**Input data**:
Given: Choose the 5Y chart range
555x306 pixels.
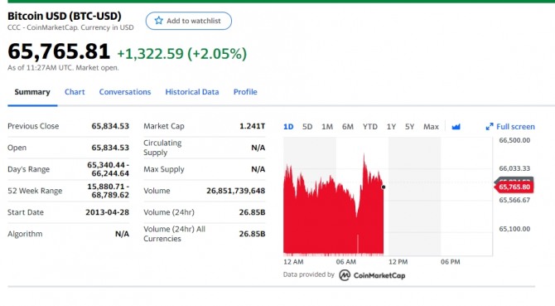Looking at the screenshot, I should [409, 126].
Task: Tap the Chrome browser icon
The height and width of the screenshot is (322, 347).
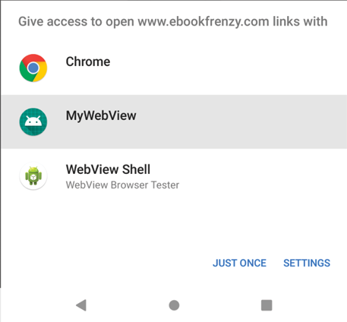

* * *

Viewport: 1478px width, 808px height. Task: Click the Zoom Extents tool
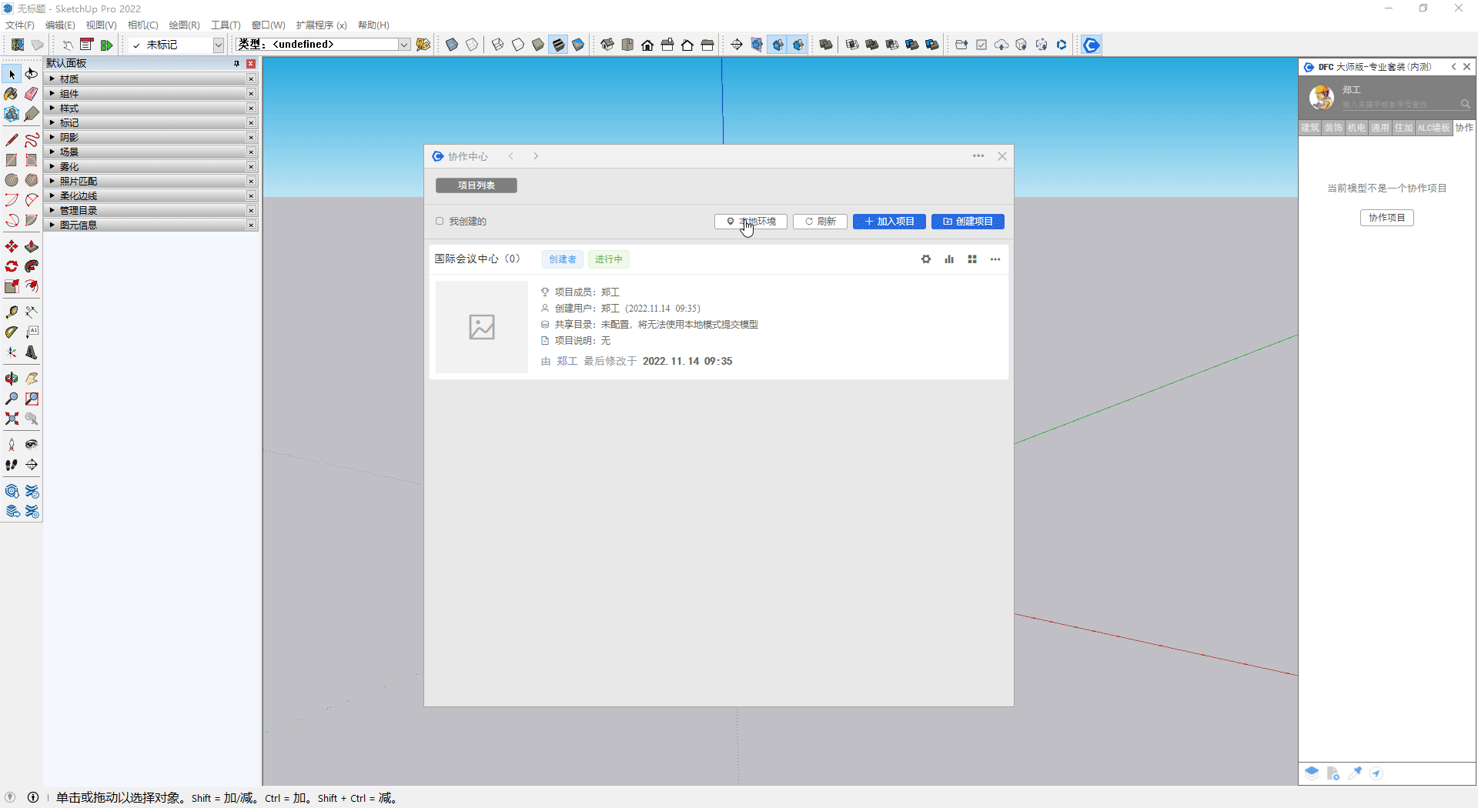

**Activity**: Please return the material above only from the line that holds "Given: Choose the 5Y chart range" through the line that holds "The height and", exactly as it stands, ends included and pictures omitted.

**Exercise result**:
Given: Choose the 5Y chart range
555x306 pixels.
Looking at the screenshot, I should [409, 126].
Task: Tap the Chrome browser icon
The height and width of the screenshot is (322, 347).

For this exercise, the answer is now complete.